As well as generous disbursements for philanthropic and educational projects, the foundation operates its own educational and scientific facilities to promote Islamic, Arabic and scientific studies.
One such facility is the King Faisal School, which was established in 1991 as a nonprofit educational institution dedicated to blending Islamic and traditional values with modern educational techniques and facilities. Located in Riyadh's Diplomatic Quarter, the school has set high academic standards for its 800 students in kindergarten through high school. In addition to the Ministry of Education curriculum, the school teaches English as a second language and emphasizes extracurricular activities ranging from sports to calligraphy.
Another is the King Faisal Center for Research and Islamic Studies. Located at the foundation's headquarters in Riyadh, the center's primary function is to promote scientific research and studies related to Islam and an understanding of Islamic heritage. It does so through its vast library and database, as well as by organizing lectures and conferences, translating scientific and literary works and making them available to researchers throughout the world. The center has published dictionaries of Islamic technical and literary terms and an Islamic educational encyclopedia.
The center also operates a library and database with 140,000 book titles and 3,500 periodicals. Open to the public, it facilitates research conducted by students and scholars both on site as well as throughout the world. It also has an audiovisual section containing a collection of 12,000 audio and video tapes and films about Islam and Arab culture.

## Extracted data:
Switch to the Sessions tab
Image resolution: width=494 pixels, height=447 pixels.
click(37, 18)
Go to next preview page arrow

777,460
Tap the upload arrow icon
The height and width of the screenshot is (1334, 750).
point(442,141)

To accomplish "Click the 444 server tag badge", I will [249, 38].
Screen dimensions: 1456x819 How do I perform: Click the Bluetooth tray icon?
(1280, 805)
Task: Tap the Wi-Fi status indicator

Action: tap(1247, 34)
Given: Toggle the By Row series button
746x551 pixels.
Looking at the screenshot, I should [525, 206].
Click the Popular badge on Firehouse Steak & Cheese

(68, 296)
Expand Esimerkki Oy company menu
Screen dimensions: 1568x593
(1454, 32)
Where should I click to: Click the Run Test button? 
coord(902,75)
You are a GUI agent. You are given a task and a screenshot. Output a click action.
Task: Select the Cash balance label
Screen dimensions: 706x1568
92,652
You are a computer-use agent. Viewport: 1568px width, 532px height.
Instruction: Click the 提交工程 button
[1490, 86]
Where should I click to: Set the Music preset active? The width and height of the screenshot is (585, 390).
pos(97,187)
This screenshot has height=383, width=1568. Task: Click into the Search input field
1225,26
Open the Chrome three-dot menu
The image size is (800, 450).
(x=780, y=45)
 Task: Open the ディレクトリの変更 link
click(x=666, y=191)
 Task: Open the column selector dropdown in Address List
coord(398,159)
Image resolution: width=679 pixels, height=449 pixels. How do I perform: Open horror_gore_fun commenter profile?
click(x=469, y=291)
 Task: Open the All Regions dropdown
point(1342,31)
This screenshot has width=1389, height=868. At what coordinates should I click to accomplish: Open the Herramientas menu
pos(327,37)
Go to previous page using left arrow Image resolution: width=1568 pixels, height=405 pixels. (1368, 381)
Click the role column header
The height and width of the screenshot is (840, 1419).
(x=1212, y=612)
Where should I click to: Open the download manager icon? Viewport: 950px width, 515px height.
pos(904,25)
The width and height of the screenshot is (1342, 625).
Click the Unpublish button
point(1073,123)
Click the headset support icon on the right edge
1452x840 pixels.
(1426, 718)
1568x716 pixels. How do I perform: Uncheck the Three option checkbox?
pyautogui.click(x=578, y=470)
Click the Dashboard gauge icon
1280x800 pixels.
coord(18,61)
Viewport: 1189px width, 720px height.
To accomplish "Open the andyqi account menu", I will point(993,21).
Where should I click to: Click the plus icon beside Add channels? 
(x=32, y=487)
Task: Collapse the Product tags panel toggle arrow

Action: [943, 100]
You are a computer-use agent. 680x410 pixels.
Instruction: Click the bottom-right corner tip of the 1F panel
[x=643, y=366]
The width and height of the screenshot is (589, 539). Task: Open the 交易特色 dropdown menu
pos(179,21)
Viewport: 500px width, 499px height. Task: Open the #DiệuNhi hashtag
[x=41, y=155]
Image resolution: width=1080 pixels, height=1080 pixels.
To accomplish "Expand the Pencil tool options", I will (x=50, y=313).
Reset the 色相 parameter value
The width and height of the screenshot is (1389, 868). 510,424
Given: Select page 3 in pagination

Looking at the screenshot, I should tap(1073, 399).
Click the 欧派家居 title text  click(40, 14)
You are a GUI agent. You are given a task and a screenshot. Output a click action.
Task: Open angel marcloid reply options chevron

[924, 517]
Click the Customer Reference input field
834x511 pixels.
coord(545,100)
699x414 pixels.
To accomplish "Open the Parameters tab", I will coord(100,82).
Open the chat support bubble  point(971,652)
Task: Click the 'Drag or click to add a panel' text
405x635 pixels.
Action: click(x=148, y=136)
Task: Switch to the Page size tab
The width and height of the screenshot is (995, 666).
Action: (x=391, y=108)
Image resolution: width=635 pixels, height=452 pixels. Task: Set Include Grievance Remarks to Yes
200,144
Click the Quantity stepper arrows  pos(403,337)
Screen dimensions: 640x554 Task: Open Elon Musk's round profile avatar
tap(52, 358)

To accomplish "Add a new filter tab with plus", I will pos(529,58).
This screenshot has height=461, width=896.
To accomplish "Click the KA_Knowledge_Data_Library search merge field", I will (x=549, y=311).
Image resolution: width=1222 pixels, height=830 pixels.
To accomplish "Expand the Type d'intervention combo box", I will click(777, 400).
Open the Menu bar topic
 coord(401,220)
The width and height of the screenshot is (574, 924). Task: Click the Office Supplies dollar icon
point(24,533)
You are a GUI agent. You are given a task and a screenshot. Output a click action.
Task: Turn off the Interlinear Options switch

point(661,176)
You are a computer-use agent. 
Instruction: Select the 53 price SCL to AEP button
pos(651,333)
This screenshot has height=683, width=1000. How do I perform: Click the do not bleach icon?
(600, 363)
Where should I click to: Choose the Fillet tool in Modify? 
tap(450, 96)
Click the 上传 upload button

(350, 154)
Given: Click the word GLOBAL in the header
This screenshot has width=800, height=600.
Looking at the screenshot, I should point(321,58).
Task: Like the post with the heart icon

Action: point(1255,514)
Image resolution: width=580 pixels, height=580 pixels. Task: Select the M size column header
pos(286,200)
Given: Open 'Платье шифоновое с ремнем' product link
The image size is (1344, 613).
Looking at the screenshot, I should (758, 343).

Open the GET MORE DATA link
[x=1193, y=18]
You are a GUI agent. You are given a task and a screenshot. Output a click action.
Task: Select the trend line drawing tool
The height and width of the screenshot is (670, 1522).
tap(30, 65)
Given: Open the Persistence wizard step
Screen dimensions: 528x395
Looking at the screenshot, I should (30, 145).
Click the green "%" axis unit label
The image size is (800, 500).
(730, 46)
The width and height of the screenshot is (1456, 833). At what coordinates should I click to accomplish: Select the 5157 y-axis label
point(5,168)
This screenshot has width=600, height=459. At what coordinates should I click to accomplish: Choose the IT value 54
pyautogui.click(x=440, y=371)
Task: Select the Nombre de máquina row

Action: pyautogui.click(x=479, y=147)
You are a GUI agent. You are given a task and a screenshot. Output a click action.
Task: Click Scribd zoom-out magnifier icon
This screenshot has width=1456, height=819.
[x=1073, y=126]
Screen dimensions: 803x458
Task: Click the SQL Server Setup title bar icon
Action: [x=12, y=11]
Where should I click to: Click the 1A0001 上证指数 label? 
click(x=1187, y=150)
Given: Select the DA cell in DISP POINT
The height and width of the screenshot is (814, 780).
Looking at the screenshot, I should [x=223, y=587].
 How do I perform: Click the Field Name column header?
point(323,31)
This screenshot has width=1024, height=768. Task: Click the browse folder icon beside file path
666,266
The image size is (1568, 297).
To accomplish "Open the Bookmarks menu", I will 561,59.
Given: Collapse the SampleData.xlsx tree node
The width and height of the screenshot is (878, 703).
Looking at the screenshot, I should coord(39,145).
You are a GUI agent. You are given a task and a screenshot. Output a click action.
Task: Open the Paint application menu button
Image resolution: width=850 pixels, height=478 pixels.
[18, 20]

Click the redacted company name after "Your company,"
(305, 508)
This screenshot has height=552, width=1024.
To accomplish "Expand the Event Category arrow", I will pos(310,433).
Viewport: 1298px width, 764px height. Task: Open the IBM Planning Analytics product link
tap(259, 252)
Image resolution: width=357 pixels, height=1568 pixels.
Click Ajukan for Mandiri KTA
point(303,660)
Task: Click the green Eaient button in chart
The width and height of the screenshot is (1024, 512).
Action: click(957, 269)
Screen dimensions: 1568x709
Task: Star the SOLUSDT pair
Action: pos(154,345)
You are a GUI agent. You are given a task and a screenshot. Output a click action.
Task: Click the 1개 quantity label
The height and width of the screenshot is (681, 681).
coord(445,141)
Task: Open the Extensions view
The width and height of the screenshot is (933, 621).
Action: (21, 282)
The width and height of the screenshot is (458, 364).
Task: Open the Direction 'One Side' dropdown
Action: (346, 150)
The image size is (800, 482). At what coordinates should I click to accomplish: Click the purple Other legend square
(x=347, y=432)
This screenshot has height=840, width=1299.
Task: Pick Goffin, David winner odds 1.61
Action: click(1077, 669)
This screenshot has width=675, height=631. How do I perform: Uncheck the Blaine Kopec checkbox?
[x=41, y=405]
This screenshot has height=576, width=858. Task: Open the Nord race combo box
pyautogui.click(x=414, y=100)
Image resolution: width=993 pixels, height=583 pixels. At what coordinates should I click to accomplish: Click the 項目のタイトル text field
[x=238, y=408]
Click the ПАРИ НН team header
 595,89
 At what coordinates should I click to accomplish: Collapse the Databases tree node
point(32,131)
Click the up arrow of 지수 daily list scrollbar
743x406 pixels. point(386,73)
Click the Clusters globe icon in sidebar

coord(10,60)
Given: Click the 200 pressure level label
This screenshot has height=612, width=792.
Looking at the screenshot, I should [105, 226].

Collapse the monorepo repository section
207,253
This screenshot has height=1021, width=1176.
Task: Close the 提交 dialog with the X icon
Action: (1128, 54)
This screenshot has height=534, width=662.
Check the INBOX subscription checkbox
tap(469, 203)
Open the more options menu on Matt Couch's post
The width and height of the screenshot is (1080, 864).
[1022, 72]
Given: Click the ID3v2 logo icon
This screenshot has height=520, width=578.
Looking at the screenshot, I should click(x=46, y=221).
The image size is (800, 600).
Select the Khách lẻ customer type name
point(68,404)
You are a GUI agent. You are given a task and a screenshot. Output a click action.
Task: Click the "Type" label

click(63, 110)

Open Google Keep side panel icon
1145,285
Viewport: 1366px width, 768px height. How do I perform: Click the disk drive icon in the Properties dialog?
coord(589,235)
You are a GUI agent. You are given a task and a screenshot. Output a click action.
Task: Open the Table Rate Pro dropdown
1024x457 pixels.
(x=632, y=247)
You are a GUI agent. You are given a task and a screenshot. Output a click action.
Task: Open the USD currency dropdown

## What to do:
Can you carry on the text about the foundation's school and research center in Riyadh, starting right after its last sentence?

## Reply:
The center's manuscript department performs a vital service by having collected more than 20,000 microfilm copies of manuscripts as well as some 24,000 original handwritten documents and books, some dating back more than 1,200 years. These manuscripts and books are available on microfilm to researchers via fax and e-mail. The center also preserves and restores old manuscripts and books and makes copies of them available to the public.
Another means by which the foundation promotes a respect for knowledge and the pursuit of it is the King Faisal International Prize. First awarded in 1979, the prestigious prize is designed to reward excellence in the five fields of Service to Islam, Islamic Studies, Arabic Literature, Medicine, and Science. So far, 132 scholars from 35 countries have been awarded the prize, which includes a cash award of 750,000 Saudi riyals (200,000 U.S. dollars), a certificate containing an abstract of the winning work and a 200-gram, 22-carat gold medallion.
What makes the King Faisal Foundation unique is not only its noble goals, but also the fact that it is virtually self-reliant and does not turn to outside sources for funds. From the outset, the foundation was set up to be self-financing, funding its various philanthropic activities by managing its investments in a way that would generate sufficient income to cover its operating expenses, while at the same time contributing to society by creating jobs as well as revenue. The Al-Faisaliah Complex is the latest such project. Built on 13.6 acres of land located next to the foundation's headquarters in Riyadh, the project incorporates a 5-star hotel, a banquet hall/conference center, apartments, a retail mall and an office tower rising 872 feet. Scheduled to be completed next year, the project will generate revenue to help finance the foundation's diverse philanthropic activities worldwide.